Important considerations in the application of the forum non conveniens doctrine from the standpoint of litigants are relative ease of access to sources of proof, availability of compulsory process for attendance of unwilling witnesses, cost of obtaining attendance of willing witnesses, the possibility of viewing the premises if appropriate, and other practical problems that make trial of a case easy, expeditious, and inexpensive. Considerations of public interest include the undesirability of piling up litigation in congested centers, the burden of jury duty on people of a community with no relation to the litigation, the local interest in having localized controversies decided at home, and the unnecessary injection of problems in conflict of laws. (Forum non conveniens allows a court to dismiss a case when another court is clearly better positioned to hear it.)


Cramer v. U.S. (1945)

Topic: Immigration & National Security

When an indictment charges treason by giving aid and comfort to enemies of the U.S., this requires proof of an overt act by the accused that is sufficient in its setting to sustain a finding that they actually gave aid and comfort to the enemy. Simply meeting and talking with the enemy is not enough.
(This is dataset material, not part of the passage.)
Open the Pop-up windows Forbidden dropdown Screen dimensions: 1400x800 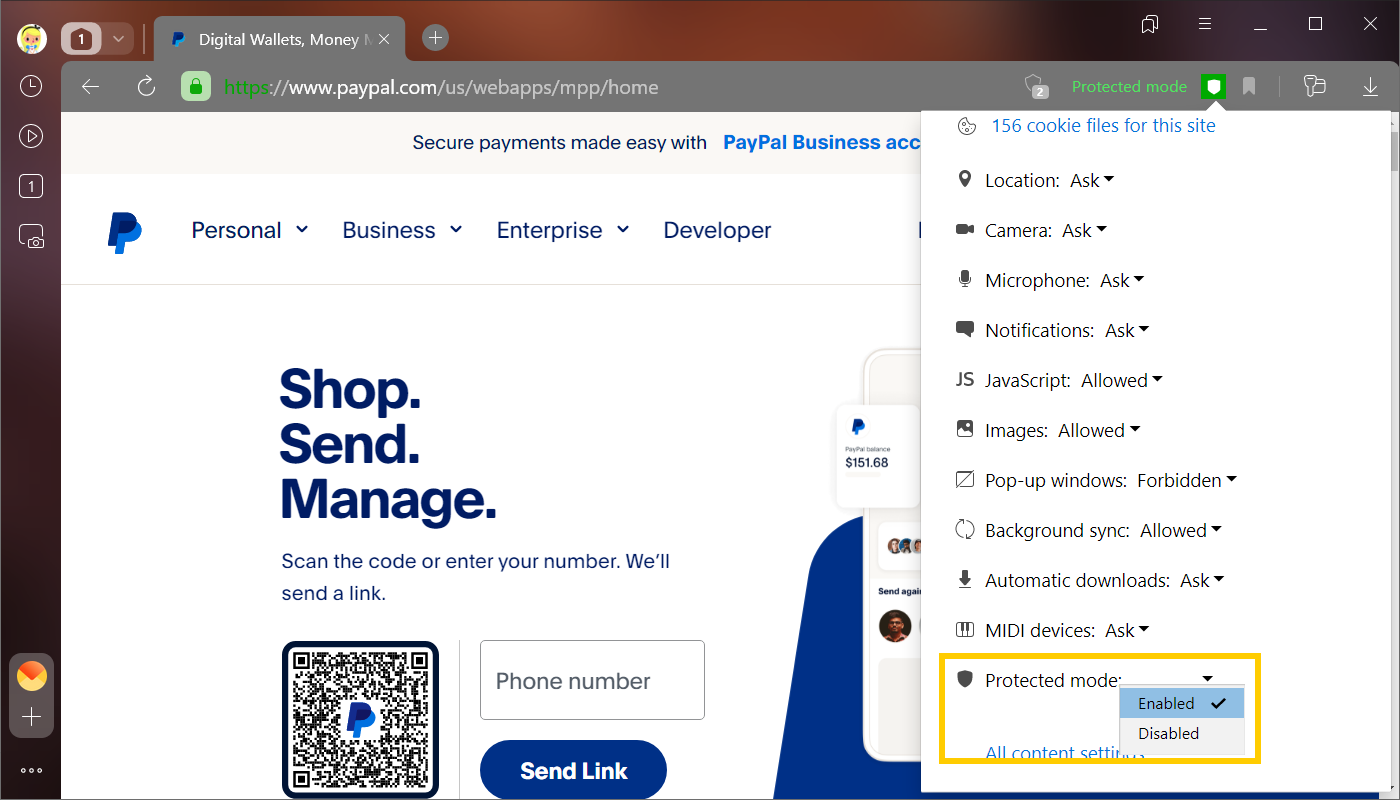(1186, 481)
Skidmore v. Swift & Co. (1944)

Topic: Labor & Employment; Government Agencies

Rulings, interpretations, and opinions of agency administrators are not controlling on courts but provide a body of experience and informed judgment that courts can use for guidance. The weight of such a judgment depends on the thoroughness evident in its consideration, the validity of its reasoning, its consistency with earlier and later pronouncements, and all those factors that give it power to persuade, if lacking power to control. Also, no principle of law precludes a determination that waiting time is working time under the Fair Labor Standards Act.


J.I. Case Co. v. NLRB (1944)

Topic: Labor & Employment

The fact that an employer has individual contracts of employment with a majority of its employees does not preclude the employees from exercising their right under the National Labor Relations Act to choose a representative for collective bargaining, nor does it warrant refusal by the employer to bargain with this representative regarding terms covered by the individual contracts.


West Virginia State Board of Education v. Barnette (1943)

Topic: Religion; Free Speech

The action of a state in making it compulsory for children in public schools to salute the flag and pledge allegiance violates the First Amendment. The issue does not turn on the possession of particular religious views or the sincerity with which they are held. (This decision overturned Gobitis.)


Wickard v. Filburn (1942)

Topic: Powers of Congress

The fact that a certain party's contribution to the demand for a commodity may be trivial by itself is not enough to remove them from the scope of federal regulation when their contribution, taken together with that of many others similarly situated, is far from trivial.